Energy Institute thrives during inaugural year
HOUSTON — This time last year, eighth-grader Kaleigh Davis planned to follow her friends to Bellaire High School.
Somehow her mom convinced her to consider Houston ISD’s just-announced Energy Institute, the first high school in the nation to focus on careers in oil, gas and other energy sources and technologies.
Even though the decision to join the 200 freshmen in the magnet school’s inaugural class forced Davis to reinvent her social life, polish her math skills and spend 90 minutes on a bus every day, the 14-year-old knows she made the right call.
“I wanted to try something new, not to be a doctor or lawyer like everyone else. That’s boring,” said Davis, who will speak about the Energy Institute at Wednesday’s State of the Schools address in downtown Houston.
HISD leaders are confident the Energy Institute will join the ranks of the city’s elite high schools — including the DeBakey High School for Health Professions and Carnegie Vanguard, a school for gifted and talented students — and will fill a crucial gap in training Houston’s energy workforce.
Plans for the school were announced a year ago, and it opened its doors to students about seven months later. Despite the quick turnaround, Superintendent Terry Grier said the campus is already a success.
About 650 students applied for next year’s freshman class, three times the number of open seats. Students are chosen through a lottery.
“It was well-planned out, well-thought out,” Grier said. “The people in Houston, when they decide something is the right thing to do, they do it. They don’t lollygag around.”
In an economy with a shortage of qualified math, science and technology workers, these HISD freshmen are already receiving college brochures and will likely be heavily recruited by employers. Women are particularly in demand in these fields, and girls represent just 25 percent of the Energy Institute’s enrollment.
The Energy Institute opened in August at the former Holden Elementary in northwest Houston. Even though it’s just a temporary home, workers replaced some of the traditional walls of the classrooms with glass and replaced desks with tables to mimic a corporate setting. Each student has a laptop and each classroom is equipped with a 70-inch Internet-enabled TV.

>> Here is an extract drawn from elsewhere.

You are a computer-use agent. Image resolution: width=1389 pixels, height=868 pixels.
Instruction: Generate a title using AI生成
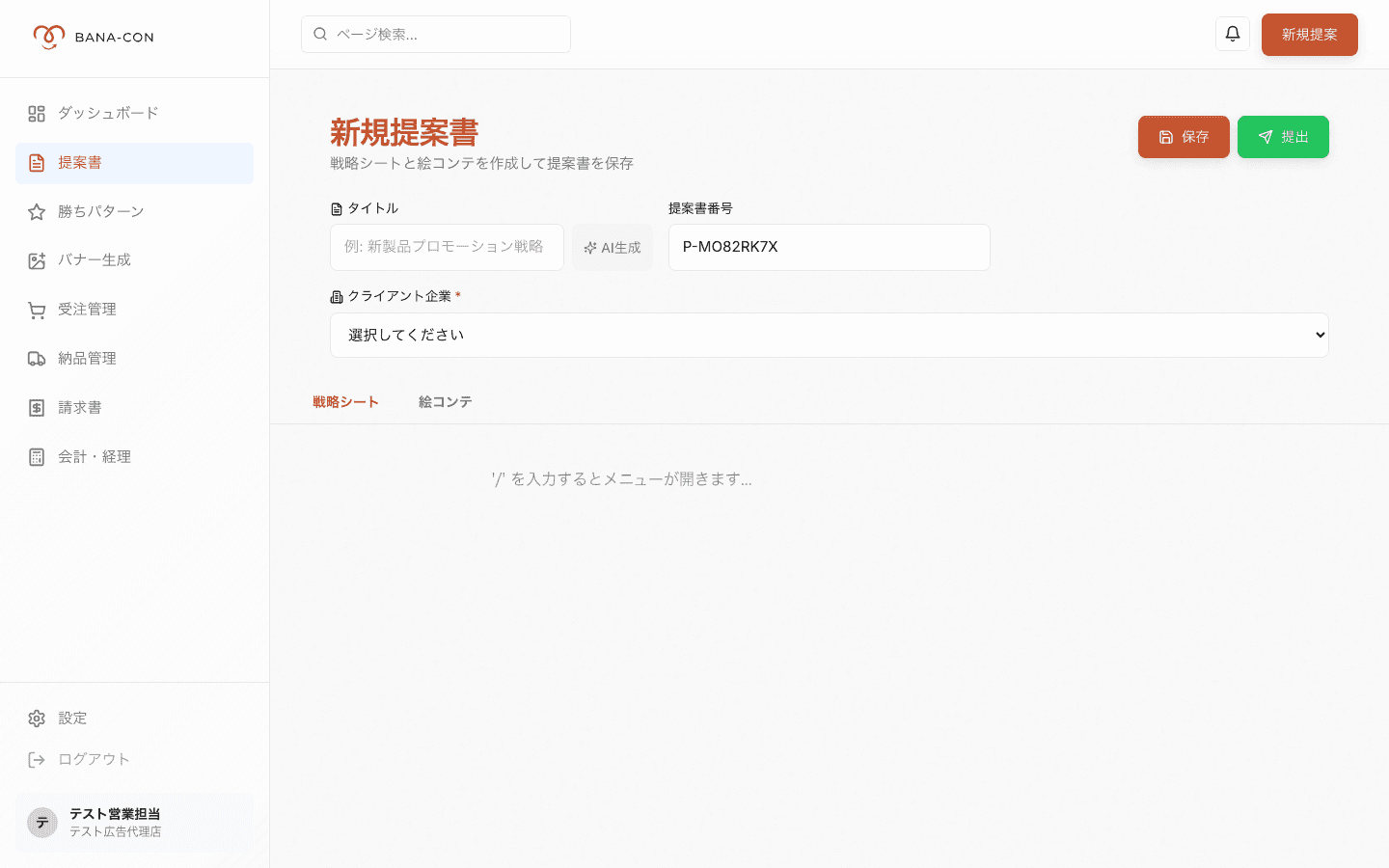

Students take an engineering class each year and choose to specialize in offshore technology, geosciences or alternative energies. They are expected to take advanced math classes, and energy topics are infused into every subject. Career possibilities include engineering, smart welding, robotics and many others.
Davis and the other freshmen have lunched with ExxonMobil executives, toured energy corporations and learned to use state-of-the-art technology like 3-D printers.
“There’s all kind of things we can do with that school,” Grier said, “We’re just scratching the surface.”
Unlike on other campuses, students are allowed to use their smart phones and even listen to music when it doesn’t disrupt learning.
The school features project-based learning rather than traditional lectures and pencil-and-paper tests. Students work in groups to complete complicated assignments and then present their findings. The projects help students develop skills like problem solving, working on teams and public speaking, educators said.
Because energy is Houston’s bread-and-butter, educators said they’ve been flooded with help from local corporations. Area professionals serve on an advisory committee and also as tutors, mentors and guest speakers.
When the students near graduation, the companies will provide internship opportunities.
“We really try to find these unusual opportunities that give them glimpses into the professional world,” said Noelle MacGregor, dean of students.
While the opening has been fast, educators said they are thrilled with the first year.
“We made something from nothing,” said Principal Lori Lambropoulos, who added that her goals include recruiting more female students. “It’s been a very exciting journey.”
The biggest question remains the permanent location of the campus. Grier said HISD will likely build a state-of-the-art campus on district-owned land, but officials haven’t selected a site. The school probably will move to another temporary site next year to accommodate the growing enrollment — a grade level will be added each year until seniors graduate.
Davis, who was drawn to the school because she loves technology and enjoys building things, said she’s glad HISD’s magnet system gave her a choice.
“Education is your choice,” she said. “You have to think about it long-term.”